La personnalité juridique
de l’avatar

Pour qu’un acte soit qualifié d’infraction, il faut que l’entité l’ayant commis bénéficie d’une personnalité juridique lui conférant la capacité d’être un sujet actif de droit. La reconnaissance d’une personnalité juridique à une entité permet donc de la sanctionner.

Or, pour pouvoir qualifier d’infractions certains actes commis dans les mondes virtuels par le biais d’avatars, il faut reconnaître à ceux-ci une certaine forme de personnalité juridique. Toutefois, un avatar ne peut pas bénéficier de la même personnalité juridique que celle attribuée aux personnes physiques, car, par principe, un avatar n’en est pas une.

Il est néanmoins envisageable de leur reconnaître une sorte de personnalité juridique propre obtenue via l’extension de la personnalité juridique de leur utilisateur. Un cadre légal spécifique à cette personnalité virtuelle11 pourrait ainsi être institué. La reconnaissance d’une telle personnalité juridique induirait donc la possibilité de sanctionner les actes qualifiés d’infractions commis à travers l’utilisation d’un avatar.

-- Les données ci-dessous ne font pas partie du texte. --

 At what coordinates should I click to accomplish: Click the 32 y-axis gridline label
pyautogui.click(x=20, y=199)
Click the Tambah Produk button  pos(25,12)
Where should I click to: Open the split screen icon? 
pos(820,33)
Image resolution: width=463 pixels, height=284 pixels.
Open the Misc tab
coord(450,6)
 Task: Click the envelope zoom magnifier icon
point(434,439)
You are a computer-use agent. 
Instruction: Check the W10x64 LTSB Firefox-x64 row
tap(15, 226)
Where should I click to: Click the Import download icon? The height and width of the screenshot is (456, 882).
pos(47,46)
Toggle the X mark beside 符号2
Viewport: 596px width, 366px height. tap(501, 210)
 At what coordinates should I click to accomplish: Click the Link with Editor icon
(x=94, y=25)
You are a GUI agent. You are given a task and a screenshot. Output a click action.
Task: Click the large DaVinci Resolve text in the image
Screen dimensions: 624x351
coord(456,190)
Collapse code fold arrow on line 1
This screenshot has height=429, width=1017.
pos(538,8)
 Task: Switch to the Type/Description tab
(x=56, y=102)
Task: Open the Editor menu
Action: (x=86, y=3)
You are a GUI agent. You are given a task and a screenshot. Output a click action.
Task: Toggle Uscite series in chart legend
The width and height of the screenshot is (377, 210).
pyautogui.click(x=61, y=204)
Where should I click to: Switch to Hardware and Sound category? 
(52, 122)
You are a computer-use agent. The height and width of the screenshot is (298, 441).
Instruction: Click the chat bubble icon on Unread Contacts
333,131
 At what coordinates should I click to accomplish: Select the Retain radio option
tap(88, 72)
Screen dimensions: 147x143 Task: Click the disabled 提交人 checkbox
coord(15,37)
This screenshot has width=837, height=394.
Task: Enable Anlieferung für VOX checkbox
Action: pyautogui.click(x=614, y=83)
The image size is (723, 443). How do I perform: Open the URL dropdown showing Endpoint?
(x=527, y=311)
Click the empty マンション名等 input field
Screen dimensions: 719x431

Selon le modèle de personnalité juridique retenu, il pourra être considéré que l’infraction est commise par l’avatar ou via celui-ci. On comprend donc que, si l’hypothèse de la création d’une personnalité juridique propre à l’avatar est retenue, il sera question de sanctionner l’avatar en lui-même. À l’inverse, si la personnalité juridique affiliée à l’avatar n’est qu’une extension de celle de son utilisateur, il sera alors question de sanctionner l’utilisateur. Cependant, le fait de sanctionner un avatar peut aussi amener à
sanctionner son utilisateur12.
L’avatar n’étant qu’un outil pour l’utilisateur, sans existence, libre arbitre ou autonomie propre, c’est donc à son l’utilisateur d’être sanctionné. Cela pose problème, car de nombreuses situations rendent complexes l’identification même de l’utilisateur d’un avatar et donc l’attribution d’une sanction à celui-ci. En cas d’anonymat de l’utilisateur ou bien de partage de l’avatar entre plusieurs personnes par exemple. Ou encore dans l’hypothèse d’un contrôle de l’avatar par une intelligence artificielle, en l’absence de l’utilisateur, pour le bon déroulé des actions en temps réel prenant place dans ces mondes virtuels.

Conclusion

L’étude de l’effet des mondes virtuels sur les enquêtes judiciaires amène à constater la nécessité des acteurs publics de s’imposer face aux acteurs privés via l’adaptation du cadre législatif. On comprend que l’affirmation de la souveraineté numérique étatique ne pourra se faire qu’à travers des partenariats avec les acteurs privés du secteur qui sont en position majoritaire dans le domaine.

Afin de bénéficier de mondes virtuels respectant totalement la souveraineté numérique étatique ainsi que le principe de l’autonomie des enquêtes judiciaires, la création de mondes virtuels étatiques est aussi envisagée. À l’image de la proposition du président de la République française, Emmanuel Macron, de créer un métavers européen respectant les normes juridiques européennes.